‘Love means never having to say I am sorry’– this quote may be famous; however, we at Impala Flora disagree. The ability to pluck up the courage to sincerely apologise is one of the most important skills you will learn in life – and it especially becomes handy with the people you love.
It turns out that people who are able to bite the bullet and apologise are emotionally healthier than those who can’t. A study at MacEwan University in Edmonton found that people with low self-esteem feel worse after a conflict and are less likely to apologise for their role in the conflict. On the other hand, there is a strong correlation between good self-esteem and the ability to apologise. A University of Illinois study also found that people who apologise seem to fare better financially than those who don’t. Are you still putting it off? Then remember what William Shakespeare said, ‘Cowards die many times before their death.’ What he means is that putting off on apologising is more painful than actually apologising.
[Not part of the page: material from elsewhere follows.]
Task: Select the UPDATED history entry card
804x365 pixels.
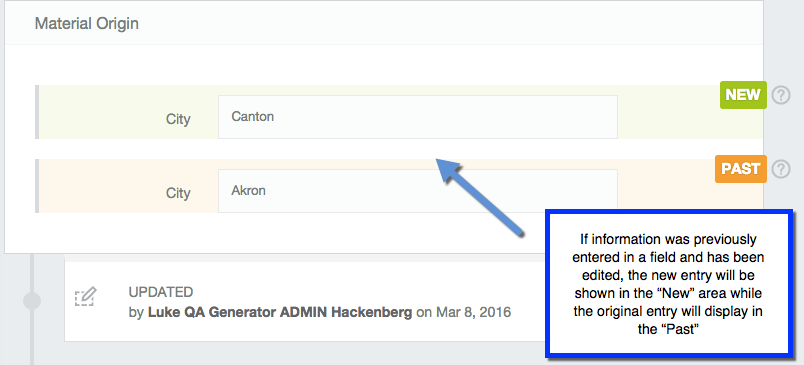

Of course, apologising can be terrifying. It is the type of thing people lose sleep over and continuously procrastinate on. If you are preparing for the difficult, awkward moment of apologising, consider taking a gift with you. Some great options include flower arrangements, edible gifts and hampers. Taking along a peace offering will show your sincerity and commitment to resolving the conflict.
Once you have your gift ready, be sure you deliver your apology in the correct way. The right way to say ‘I’m sorry’ is to state clearly what you are apologising for. Don’t minimise the situation or simply glance over what you did wrong. Write down and practice your apology so that you make sure you do not miss anything.